The current game compatibility can be found on the ProtonDB website.


  • Some user might experience game crashing with Proton right when starting up without it prompting to install any drivers (e..g Proton needing to install DirectX if you are running HSiFS for the first time). If that is the case, consider using the flatpak version of Steam.
  • There is also some problem regarding launching games that reside on NTFS partitions. This is a confirmed bug; a workaround for this is to mount the partition using ntfs-3g rather than ntfs.

Using Winebottler on Mac[edit]

There is an easier way to run Touhou games on a Mac: Winebottler. To use this, you need Mac OS X version 10.6.8 or later as well as X11. 11 is available at the iTunes Store, at a cheap price, or free if you get older versions.

You can download Winebottler here. Press the free download button, and a Disk Image should appear on your desktop after download. Drag the applications Wine and Winebottler into your applications folder.

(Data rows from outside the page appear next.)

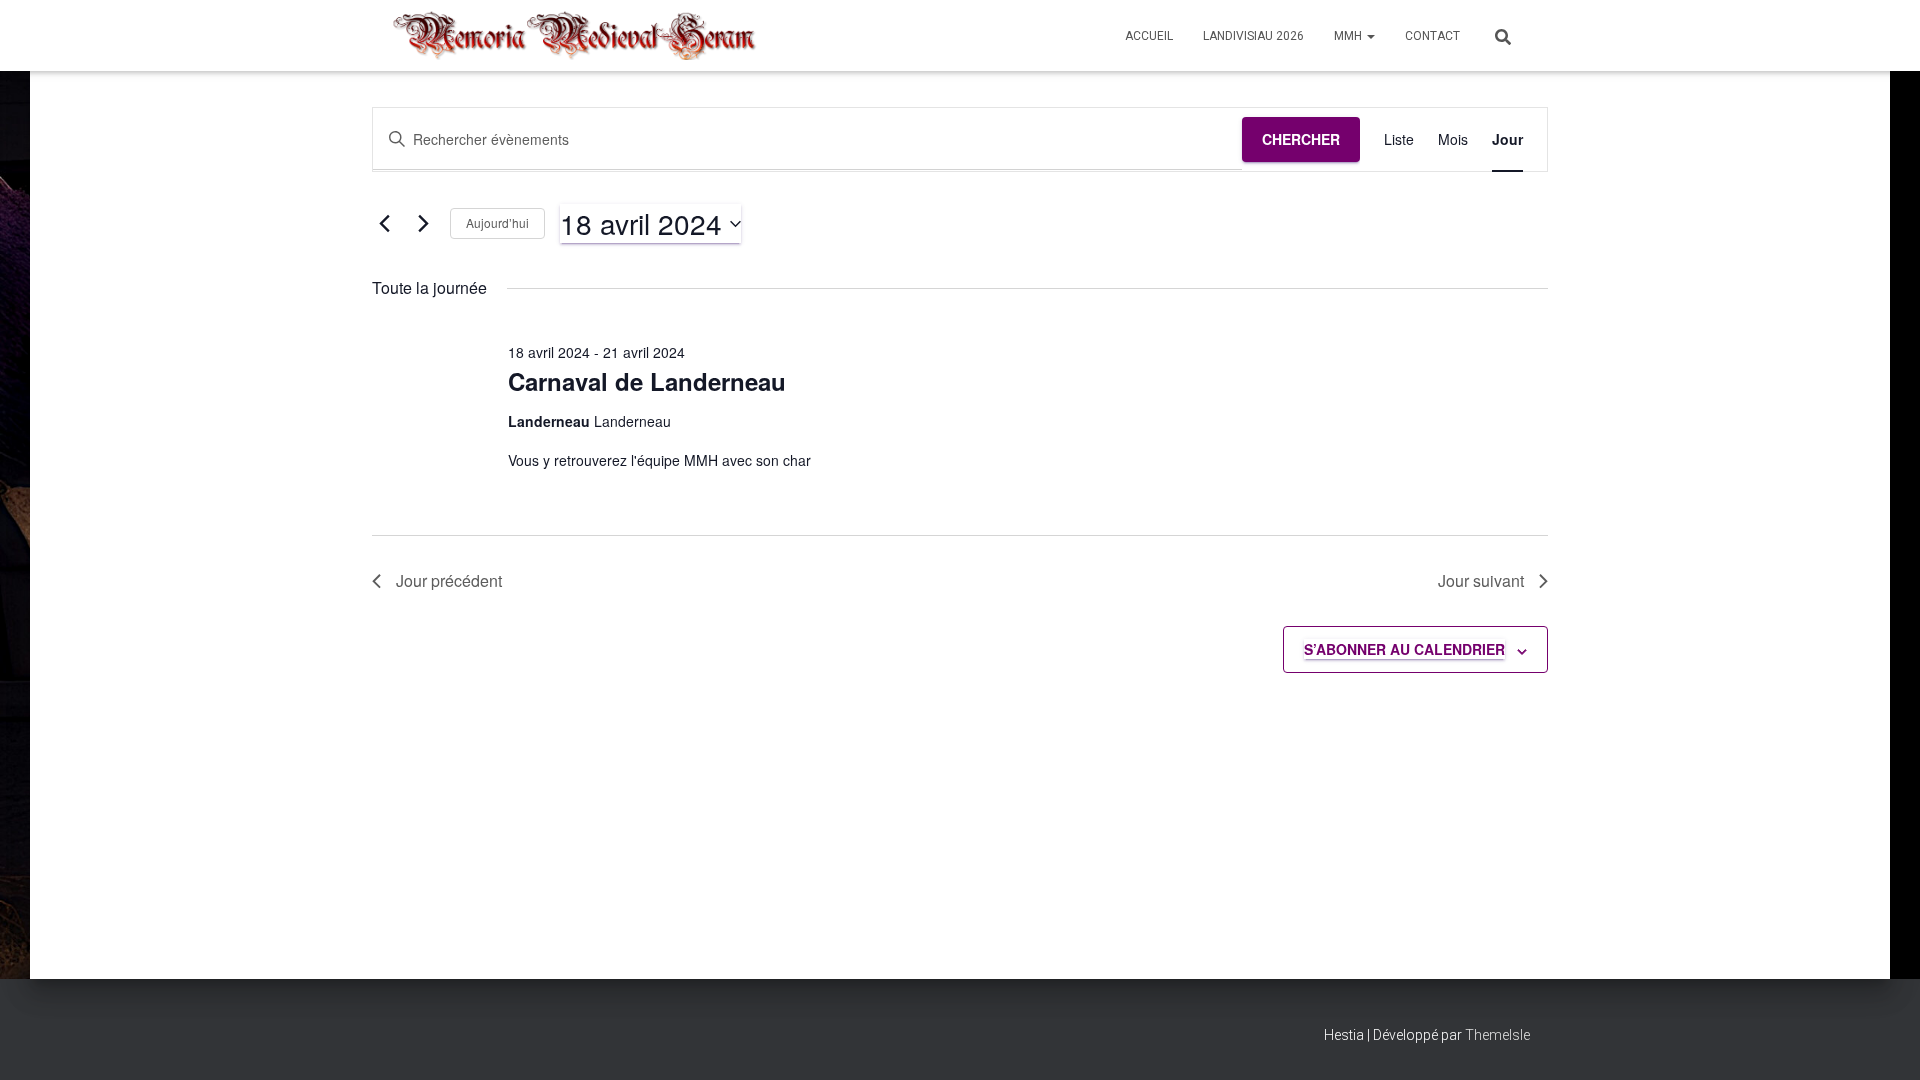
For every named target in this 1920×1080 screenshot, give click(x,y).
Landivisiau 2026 (1253, 36)
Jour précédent (449, 580)
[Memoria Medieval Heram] (574, 36)
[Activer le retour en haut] (1880, 1040)
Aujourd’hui (497, 222)
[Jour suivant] (423, 224)
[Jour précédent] (384, 224)
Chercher (1301, 139)
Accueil (1149, 36)
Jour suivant (1481, 580)
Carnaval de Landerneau (647, 381)
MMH (1349, 36)
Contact (1432, 36)
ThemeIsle (1497, 1035)
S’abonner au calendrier (1404, 649)
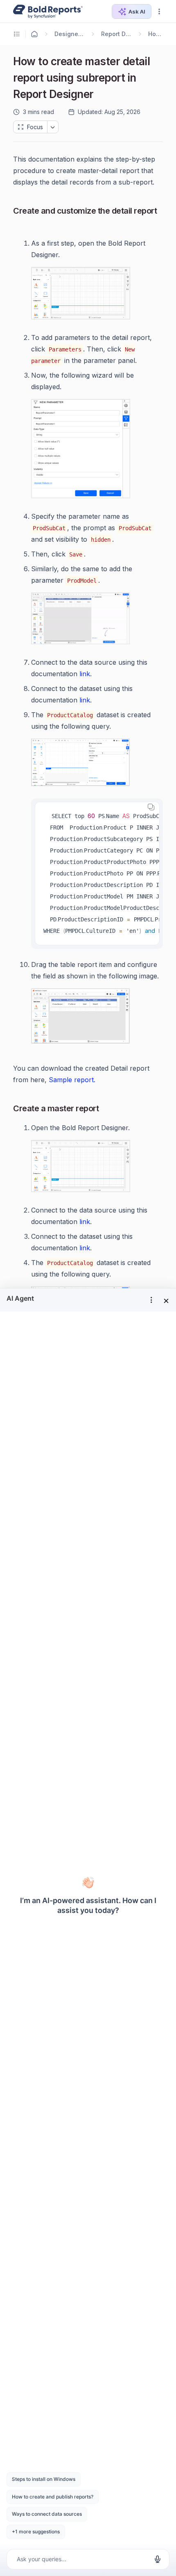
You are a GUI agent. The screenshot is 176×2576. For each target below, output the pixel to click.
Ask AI (137, 11)
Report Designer (116, 33)
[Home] (34, 34)
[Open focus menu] (52, 127)
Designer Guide (69, 33)
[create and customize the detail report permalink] (19, 224)
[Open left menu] (18, 34)
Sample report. (72, 1080)
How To (155, 33)
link (84, 674)
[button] (159, 11)
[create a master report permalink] (105, 1109)
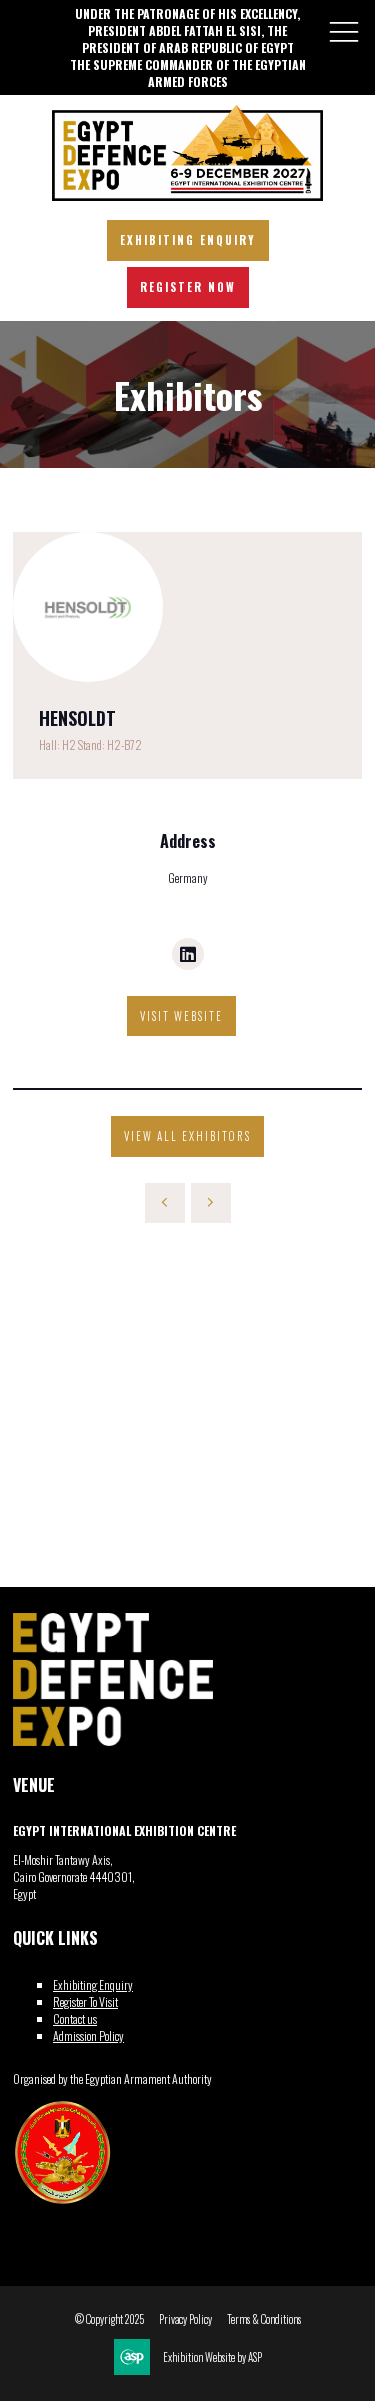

Now, double-click the Touhou game .exe. A dialogue box should pop up that says "What would you like to do with the file?" Below that should be two options:

  1. Run directly in /Users/((Homefoldername))/Wine
  2. Convert to simple Mac OS X application bundle.

Click on the first option. DO NOT CLICK THE SECOND ONE. The game will not run and your Wine will crash.

It should automatically open up X11 and run the game. No coding is required.